- **WHAT TO DO**
Return each line of the data below verbatim; pictures are to be left out.

● ● ● ●

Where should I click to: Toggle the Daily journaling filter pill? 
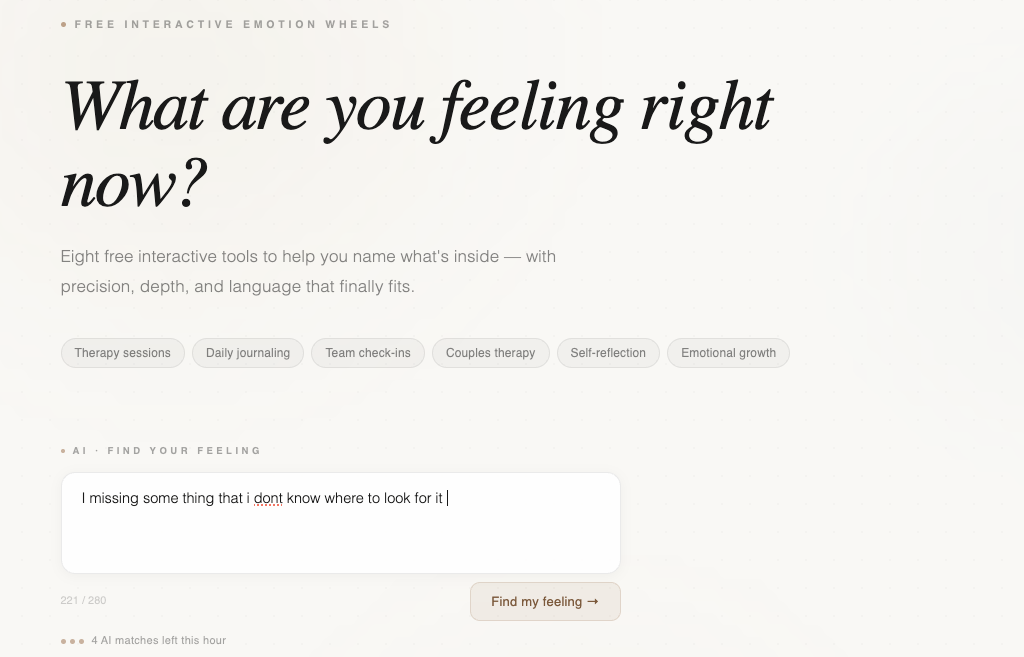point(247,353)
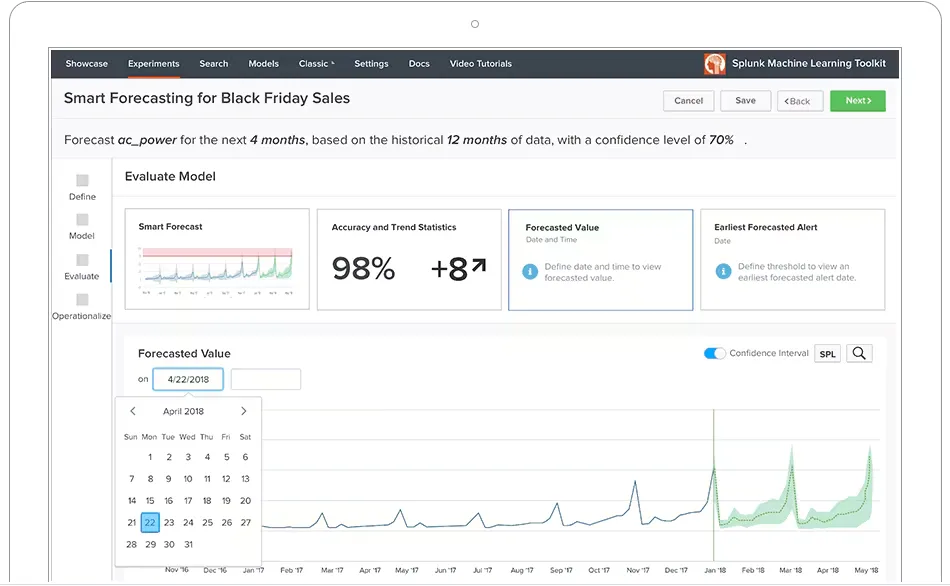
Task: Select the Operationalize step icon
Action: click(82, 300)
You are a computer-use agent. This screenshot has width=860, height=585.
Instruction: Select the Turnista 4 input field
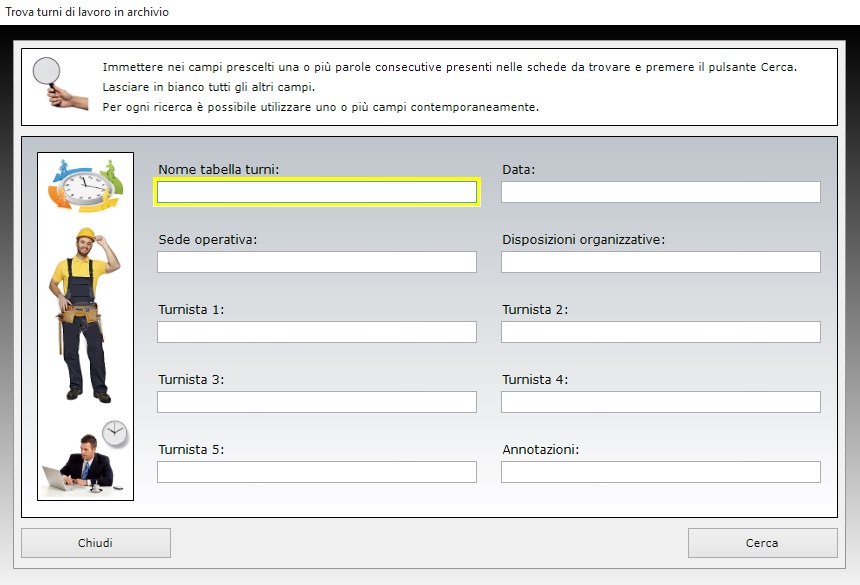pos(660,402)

● ● ● ●

- **RESPONSE BELOW**
Where should I click to: Toggle the Daily journaling filter pill? 
point(247,353)
Task: Select the Operationalize step icon
Action: click(82, 300)
You are a computer-use agent. This screenshot has width=860, height=585.
Instruction: Select the Turnista 4 input field
pos(660,402)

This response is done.